Protesta estudiantil en Educación Física de la UNT: "Las condiciones de la facultad son muy riesgosas para nuestra salud física"
Lucio Rufino, estudiante de la Facultad de Educación Física (FACDEF) de la UNT, detalló en FM La Tucumana la crítica situación edilicia que atraviesa la institución. Tras una masiva asamblea y una "sentada" estudiantil, denunció el peligro que representan las instalaciones para los alumnos, la falta de obras actuales y un profundo estancamiento académico.
Durante la semana que terminó, la zona del Parque 9 de Julio fue escenario de una protesta y asamblea estudiantil en la Facultad de Educación Física de la UNT. Lucio Rufino, estudiante de la unidad académica, explicó en una entrevista con FM La Tucumana 95.9 que la medida surgió de alumnos autoconvocados tras una asamblea previa, motivados por el marcado deterioro del edificio y la falta de respuestas institucionales. La protesta consistió en una "sentada" donde se expusieron carteles con las necesidades más urgentes de la comunidad educativa.
El eje central del reclamo es la peligrosidad de los espacios de práctica. Rufino fue tajante al afirmar que las condiciones edilicias representan un riesgo directo para la salud de quienes allí estudian, considerando que su herramienta principal de trabajo es el cuerpo. "Las canchas de básquet están todas agrietadas, entonces generan muchos tropiezos, muchos resbalones por parte de los alumnos", denunció, sumando a este panorama el abandono de las canchas de pádel y el mal estado de las de tenis.
A las deficiencias en las áreas deportivas se suma el precario estado de los servicios básicos. El estudiante mencionó que los baños se encuentran en pésimas condiciones y que no existen espacios adecuados —merenderos o áreas de descanso— para que los alumnos puedan estudiar o comer entre clases. Ante esta situación, resaltó la urgencia de un comedor universitario, fundamentada tanto en el amplio número de estudiantes como en la difícil situación económica actual.

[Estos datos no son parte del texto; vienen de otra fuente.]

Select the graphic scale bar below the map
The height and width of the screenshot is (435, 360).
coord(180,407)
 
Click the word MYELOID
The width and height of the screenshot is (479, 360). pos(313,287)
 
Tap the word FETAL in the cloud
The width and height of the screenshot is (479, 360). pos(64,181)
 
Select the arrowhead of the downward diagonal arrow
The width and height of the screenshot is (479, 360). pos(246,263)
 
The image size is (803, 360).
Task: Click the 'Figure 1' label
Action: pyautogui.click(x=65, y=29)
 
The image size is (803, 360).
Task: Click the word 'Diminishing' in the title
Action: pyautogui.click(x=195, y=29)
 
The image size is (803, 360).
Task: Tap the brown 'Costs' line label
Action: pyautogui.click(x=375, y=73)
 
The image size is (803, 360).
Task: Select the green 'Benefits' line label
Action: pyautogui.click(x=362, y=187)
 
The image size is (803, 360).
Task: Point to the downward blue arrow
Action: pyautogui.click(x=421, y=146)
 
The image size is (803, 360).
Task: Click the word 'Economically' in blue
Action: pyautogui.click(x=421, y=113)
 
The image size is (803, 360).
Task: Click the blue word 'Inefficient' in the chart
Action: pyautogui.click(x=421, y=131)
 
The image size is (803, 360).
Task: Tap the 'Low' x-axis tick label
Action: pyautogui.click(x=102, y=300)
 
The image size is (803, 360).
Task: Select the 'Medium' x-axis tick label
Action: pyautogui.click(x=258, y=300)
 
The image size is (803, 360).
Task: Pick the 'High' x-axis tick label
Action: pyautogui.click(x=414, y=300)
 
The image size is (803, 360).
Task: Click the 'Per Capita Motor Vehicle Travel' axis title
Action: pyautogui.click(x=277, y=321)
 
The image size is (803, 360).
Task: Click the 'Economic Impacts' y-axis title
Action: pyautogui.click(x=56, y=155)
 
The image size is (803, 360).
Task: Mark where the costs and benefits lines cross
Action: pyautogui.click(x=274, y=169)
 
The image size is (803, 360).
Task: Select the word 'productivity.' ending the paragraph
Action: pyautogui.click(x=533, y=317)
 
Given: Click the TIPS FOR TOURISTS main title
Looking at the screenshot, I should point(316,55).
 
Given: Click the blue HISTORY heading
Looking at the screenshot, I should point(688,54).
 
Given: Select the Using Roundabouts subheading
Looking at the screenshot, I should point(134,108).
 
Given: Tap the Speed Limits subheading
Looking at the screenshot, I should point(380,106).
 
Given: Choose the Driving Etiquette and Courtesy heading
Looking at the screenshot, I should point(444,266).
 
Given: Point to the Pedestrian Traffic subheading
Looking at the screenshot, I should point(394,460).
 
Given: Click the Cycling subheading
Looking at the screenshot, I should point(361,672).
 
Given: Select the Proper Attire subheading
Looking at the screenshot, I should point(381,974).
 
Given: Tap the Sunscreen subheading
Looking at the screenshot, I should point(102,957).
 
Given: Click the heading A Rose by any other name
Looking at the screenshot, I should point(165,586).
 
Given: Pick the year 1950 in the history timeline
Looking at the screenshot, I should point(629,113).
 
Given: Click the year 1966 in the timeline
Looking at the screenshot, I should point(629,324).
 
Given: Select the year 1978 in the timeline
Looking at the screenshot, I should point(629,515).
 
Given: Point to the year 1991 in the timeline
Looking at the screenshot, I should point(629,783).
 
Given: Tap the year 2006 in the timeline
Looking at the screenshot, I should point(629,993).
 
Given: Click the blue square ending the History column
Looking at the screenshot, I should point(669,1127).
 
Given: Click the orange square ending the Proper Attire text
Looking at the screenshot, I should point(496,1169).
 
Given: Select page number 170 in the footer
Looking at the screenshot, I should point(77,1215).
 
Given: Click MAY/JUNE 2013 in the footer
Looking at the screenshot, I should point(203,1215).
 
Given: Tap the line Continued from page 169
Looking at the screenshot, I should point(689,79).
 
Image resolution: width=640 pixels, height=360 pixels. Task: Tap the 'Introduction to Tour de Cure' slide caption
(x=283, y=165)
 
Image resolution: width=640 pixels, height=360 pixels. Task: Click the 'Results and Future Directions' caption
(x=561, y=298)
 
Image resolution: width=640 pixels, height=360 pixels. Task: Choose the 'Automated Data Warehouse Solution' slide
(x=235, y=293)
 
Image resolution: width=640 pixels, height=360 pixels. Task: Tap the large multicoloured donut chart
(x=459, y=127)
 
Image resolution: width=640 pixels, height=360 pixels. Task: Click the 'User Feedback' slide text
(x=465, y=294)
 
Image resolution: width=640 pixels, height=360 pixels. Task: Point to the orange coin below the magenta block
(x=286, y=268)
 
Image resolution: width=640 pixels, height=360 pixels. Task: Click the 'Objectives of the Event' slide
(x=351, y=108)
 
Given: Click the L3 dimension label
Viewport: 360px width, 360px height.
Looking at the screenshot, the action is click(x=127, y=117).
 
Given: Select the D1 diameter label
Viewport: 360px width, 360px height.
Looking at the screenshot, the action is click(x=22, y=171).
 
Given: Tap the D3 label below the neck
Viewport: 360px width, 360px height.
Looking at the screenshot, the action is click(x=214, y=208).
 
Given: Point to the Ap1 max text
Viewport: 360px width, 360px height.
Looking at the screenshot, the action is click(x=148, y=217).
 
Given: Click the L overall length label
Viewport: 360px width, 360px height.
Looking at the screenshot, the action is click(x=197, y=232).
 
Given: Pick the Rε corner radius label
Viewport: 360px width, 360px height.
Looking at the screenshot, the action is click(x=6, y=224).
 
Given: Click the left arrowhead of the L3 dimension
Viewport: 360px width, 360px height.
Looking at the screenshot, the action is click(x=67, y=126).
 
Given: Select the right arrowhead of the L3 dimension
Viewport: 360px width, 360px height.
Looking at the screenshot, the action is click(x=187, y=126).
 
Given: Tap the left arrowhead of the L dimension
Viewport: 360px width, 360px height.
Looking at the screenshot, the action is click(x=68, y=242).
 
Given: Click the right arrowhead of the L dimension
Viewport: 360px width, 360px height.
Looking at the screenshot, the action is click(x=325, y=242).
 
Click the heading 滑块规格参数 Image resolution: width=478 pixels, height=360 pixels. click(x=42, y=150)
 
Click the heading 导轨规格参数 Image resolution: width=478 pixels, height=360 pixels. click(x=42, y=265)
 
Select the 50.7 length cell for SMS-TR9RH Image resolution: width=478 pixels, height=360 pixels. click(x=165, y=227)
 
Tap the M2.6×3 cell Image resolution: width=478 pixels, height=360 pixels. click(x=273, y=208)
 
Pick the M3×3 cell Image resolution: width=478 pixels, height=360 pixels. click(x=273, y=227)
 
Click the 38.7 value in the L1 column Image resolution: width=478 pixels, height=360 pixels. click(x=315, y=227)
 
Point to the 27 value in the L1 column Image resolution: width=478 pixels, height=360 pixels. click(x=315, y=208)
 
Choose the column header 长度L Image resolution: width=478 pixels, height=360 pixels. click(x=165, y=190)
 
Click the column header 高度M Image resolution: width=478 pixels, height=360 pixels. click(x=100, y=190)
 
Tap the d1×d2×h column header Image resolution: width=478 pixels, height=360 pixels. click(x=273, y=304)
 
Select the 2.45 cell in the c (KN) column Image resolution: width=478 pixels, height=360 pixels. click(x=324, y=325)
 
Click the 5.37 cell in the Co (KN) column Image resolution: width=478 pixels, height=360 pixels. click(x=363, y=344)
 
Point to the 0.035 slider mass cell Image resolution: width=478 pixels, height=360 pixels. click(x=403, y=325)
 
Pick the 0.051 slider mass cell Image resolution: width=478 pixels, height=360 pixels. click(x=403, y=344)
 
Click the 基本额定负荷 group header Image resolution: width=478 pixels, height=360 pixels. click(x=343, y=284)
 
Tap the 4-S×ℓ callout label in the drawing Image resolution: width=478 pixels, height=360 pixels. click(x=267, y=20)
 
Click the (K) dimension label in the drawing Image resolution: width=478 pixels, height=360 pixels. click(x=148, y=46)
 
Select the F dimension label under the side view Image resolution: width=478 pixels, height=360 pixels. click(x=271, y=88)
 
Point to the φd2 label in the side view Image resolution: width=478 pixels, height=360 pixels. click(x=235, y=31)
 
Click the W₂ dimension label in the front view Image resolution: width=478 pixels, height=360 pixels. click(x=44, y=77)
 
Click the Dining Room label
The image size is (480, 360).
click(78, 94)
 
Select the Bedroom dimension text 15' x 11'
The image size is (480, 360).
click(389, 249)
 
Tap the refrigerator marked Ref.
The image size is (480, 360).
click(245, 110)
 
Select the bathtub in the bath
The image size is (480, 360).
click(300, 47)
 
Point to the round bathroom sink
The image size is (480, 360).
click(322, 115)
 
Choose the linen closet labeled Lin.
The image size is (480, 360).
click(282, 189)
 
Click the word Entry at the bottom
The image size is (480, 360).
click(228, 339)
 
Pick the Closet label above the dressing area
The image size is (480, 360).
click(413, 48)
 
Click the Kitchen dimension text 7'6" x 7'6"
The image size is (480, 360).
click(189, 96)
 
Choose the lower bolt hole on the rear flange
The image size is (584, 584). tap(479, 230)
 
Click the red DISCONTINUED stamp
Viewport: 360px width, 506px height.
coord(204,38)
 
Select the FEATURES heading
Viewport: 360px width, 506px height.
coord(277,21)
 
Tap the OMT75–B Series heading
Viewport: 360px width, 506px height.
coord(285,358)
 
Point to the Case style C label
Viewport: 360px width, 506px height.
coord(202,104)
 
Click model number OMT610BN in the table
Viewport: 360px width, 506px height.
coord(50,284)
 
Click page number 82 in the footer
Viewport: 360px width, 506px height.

Ante la consulta, el estudiante aseguró que no existen obras de infraestructura en curso en la facultad. Rufino señaló que el edificio no ha tenido modificaciones significativas en años; lo último relevante fue la creación del gimnasio en lo que antes era un salón de usos múltiples. Este estancamiento físico se refleja también en lo académico: la facultad mantiene el mismo plan de estudios desde el año 2000.
"Estamos bastante atrasados y desactualizados", afirmó Rufino, vinculando este desfasaje con estadísticas alarmantes, como el hecho de que solo un 3% de los alumnos logra recibirse en tiempo y forma. Además, denunció irregularidades en el llamado a concursos docentes y en la selección de personal para las colonias de vacaciones de la facultad.
Durante la jornada de protesta, las autoridades de la facultad, incluyendo al decano y vicedecano, mantuvieron una reunión con los estudiantes. Si bien se firmó un acta donde los directivos se comprometieron a atender necesidades básicas, el sentimiento general del alumnado no es de satisfacción. Según Rufino, las promesas fueron "muy cercanas y accesibles", lo que resultó insuficiente para la profundidad de los problemas planteados, por lo que advirtió que las asambleas y movilizaciones continuarán en las próximas semanas.